There wasn’t much of a plan for the main park as we headed in. Still hadn’t quite managed to avoid the full spite of the fateful school visit years ago as Space Mountain was known to be undergoing a bit of an overhaul during the visit, but there were plenty of other exciting things on offer.
The ‘educational’ reason for that school trip was so that we could learn about marketing and product design for theme parks (pretty cool, looking back on it now). Literally everyone else was boring and did Space Mountain with generic space stuff (and no research into the Jules Verne styling) but on park I was much more taken with the aesthetic of Big Thunder and became it’s sole advocate in class.
That looks like a ride I can get behind advertising.
It still managed to spend most of this visit broken for extended periods of time, so each ride we managed to get felt a little extra special. There’s something rather endearing around breakdowns that attract a crowd of dedicated followers who will camp outside the entrance and wait to be the first back on it and this was a common sight here, with us included of course.
It’s fully justified too, as I cannot fault this attraction. The theming, attention to detail and overall interaction with riders is world class. On top of that, it feels like it goes on forever, with 3 separate lift hills (all painfully loud) and the ride just keeps on giving.
The isolation of the main layout with the surrounding water makes it extra special, with a cool and breezy underwater tunnel trip out of the station at the start. Of course to get back at the end, the train has to navigate another tunnel and this section is the standout part of the ride, gaining speed relentlessly and feeling more and more out of control as it plunges deeper into the dark.
The nearby Phantom Manor is another stunning looking attraction. I particularly like the gardens out towards the side of the building – they’re a dead end and for that reason absolutely no one goes there. It’s a lovely quiet spot to appreciate the surroundings and attention to detail that almost nobody else will see. All the while, the house looms ominously, with spooky shadows catching your eye in the windows. Spine tingling stuff.
The preshow room, story and effects maintain that fear factor before riders board the classic omnimover transit system. A cracking soundtrack and several clever magic tricks throughout help to elevate it well beyond your average dark ride.
With my reluctance to ride Rock’n’Rollercoaster back in the day, this one also greatly scared the younger me, imagining it to be some immensely sophisticated ride (I believe it was operating backwards at that time) with it’s terrifying inversions.
Now I know that it’s an Intamin-built Pinfari looper layout all that mystique has faded to nothing and it’s almost annoying to me that it exists in a Disney park at all. I say almost because the theming is still amazing, but the rollercoaster itself? A poor excuse for an attraction.
The other dark ride I had had my eye on forever was Pirates of the Caribbean. The one that was so compelling it inspired a film franchise, rather than the other way around. It didn’t disappoint, with the smooth but breathtaking drop into the darkness kicking off a lengthy and stunning experience of sights, sounds and smells.
In our lack of things to do as well as not knowing what to do, we discovered that we had missed so much the first time around. There’s a massive animatronic dragon under the castle which would have been a great spot to while away a few of the more tedious hours as youngsters.

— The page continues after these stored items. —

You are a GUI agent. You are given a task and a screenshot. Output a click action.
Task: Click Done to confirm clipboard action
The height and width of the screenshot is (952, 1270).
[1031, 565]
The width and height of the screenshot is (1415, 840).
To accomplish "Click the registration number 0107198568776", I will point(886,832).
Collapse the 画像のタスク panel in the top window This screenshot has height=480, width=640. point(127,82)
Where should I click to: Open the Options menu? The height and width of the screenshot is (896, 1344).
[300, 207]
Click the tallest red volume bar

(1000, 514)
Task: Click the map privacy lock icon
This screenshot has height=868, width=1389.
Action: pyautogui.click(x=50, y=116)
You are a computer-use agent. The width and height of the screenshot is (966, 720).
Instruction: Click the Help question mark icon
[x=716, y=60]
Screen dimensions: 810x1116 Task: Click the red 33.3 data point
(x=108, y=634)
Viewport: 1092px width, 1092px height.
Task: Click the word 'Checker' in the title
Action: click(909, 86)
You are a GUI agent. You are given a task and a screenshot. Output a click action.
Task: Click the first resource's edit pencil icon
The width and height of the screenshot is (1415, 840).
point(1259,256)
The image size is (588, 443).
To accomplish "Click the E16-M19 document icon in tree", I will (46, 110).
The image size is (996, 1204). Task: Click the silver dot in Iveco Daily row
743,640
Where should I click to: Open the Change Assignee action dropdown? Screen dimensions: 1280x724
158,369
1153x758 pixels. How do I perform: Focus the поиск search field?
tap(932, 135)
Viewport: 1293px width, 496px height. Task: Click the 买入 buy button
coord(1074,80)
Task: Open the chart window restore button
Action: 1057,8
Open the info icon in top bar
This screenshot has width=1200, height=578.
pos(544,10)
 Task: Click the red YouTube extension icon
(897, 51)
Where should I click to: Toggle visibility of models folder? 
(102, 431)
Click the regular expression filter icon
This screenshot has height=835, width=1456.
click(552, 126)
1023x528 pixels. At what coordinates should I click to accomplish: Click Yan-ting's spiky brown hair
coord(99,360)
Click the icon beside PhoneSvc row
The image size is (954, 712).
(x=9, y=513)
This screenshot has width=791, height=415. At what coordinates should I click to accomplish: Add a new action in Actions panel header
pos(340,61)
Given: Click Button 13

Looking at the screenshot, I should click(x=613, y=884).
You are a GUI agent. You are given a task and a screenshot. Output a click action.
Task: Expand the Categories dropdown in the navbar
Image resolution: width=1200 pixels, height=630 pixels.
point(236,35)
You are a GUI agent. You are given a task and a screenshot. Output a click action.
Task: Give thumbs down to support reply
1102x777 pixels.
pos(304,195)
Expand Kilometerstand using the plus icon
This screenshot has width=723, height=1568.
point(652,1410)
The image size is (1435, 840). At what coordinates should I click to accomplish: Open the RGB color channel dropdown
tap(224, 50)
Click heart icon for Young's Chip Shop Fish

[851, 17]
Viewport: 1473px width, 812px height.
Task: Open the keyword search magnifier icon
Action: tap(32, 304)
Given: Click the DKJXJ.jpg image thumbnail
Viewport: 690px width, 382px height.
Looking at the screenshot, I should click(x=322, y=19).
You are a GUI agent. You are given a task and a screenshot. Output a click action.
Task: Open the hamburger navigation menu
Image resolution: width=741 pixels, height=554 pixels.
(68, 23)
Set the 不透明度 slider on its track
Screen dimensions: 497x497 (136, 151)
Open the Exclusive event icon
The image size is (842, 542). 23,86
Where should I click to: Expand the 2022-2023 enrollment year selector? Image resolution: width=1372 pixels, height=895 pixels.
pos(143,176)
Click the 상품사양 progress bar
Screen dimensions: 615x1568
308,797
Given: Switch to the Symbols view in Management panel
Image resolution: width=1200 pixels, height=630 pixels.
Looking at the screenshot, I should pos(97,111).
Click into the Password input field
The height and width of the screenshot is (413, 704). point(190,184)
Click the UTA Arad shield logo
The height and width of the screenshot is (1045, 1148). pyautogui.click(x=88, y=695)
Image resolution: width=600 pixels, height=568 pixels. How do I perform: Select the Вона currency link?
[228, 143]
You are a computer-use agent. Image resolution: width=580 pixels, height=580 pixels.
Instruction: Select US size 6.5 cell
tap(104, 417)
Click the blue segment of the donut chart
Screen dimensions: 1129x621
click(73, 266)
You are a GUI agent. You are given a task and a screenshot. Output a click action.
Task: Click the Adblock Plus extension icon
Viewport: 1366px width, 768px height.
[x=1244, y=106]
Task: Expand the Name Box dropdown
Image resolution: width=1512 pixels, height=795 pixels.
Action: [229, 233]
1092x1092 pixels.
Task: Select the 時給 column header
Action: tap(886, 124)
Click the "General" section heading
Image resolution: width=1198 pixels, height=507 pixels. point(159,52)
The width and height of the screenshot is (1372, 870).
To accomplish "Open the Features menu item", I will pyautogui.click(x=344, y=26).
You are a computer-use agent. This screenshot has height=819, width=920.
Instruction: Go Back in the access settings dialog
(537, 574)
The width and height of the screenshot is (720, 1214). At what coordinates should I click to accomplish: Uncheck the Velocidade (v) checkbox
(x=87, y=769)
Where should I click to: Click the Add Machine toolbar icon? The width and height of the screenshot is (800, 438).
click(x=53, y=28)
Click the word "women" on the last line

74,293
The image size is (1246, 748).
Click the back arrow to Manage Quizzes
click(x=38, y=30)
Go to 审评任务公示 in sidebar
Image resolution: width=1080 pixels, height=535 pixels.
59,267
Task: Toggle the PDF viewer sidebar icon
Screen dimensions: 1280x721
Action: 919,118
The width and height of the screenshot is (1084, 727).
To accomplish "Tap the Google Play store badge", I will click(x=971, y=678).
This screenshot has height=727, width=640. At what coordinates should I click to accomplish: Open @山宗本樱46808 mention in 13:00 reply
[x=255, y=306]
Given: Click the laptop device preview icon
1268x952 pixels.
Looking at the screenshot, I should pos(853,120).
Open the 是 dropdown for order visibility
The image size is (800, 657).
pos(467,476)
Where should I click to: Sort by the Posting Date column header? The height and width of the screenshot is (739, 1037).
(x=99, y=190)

It’s notorious for being annoying but I actually like ‘its a small world’. It’s a good little sit down.
As is the confusingly clever powered coaster. Didn’t know Vekoma made them and didn’t know you could operate more than one train on them simultaneously, assuming the powered rail system was like scalextric track, so I spent most of the time marvelling at those revelations.
Oh, the hours we had spent on this ride. Aside from Phantom Manor, all I had ever done before was Buzz Lightyear Laser Blast, though never actually seeming to get any better at the shooting. The main journey to improvement was in waiting for it to pause operation (usually for disabled access or guests causing chaos in the station) in the final boss room to rack up as many points as possible.
As a massive Star Wars fan I was surprised at how underwhelming an attraction Star Tours managed to be. It doesn’t seem to capture any of the magic of the franchise and ends up as a rather unremarkable and outdated simulator ride. I’m struggling to pinpoint why, but I believe my issue lies in the way the storyline pivots around forcing us, the guests, into being part of a more mundane portion of the universe (a tour bus in space), rather than giving us the opportunity to observe something more thrilling or emotionally stirring as a spectator.
There’s a large number of other dark rides in the Fantasyland area of the park, all the Peter Pans, Snow Whites and Cinderellas that are the staple of Disney castle parks. I don’t have much interesting to add about these, just that they benefit the already large stack of compelling attractions and all range from good to great.
As time ran on we found ourselves settling down for the night time show in front of the castle. It was a wonderfully relaxed atmosphere, everyone spread out and chilling on the ground from here and as far back as the entrance in the warm summer evening.
It was an exciting build to a spectacular pay off. The show blends together a projected storyline, the music of the films, fireworks, pyros and everything else into a wonderfully emotional culmination of the days experiences. A masterclass of park entertainment and one of the main reasons Disney parks are so special.
Overall we had a fantastic few days here and I look forward to returning for Space Mountain V3 and whatever else they conjure up in the meantime.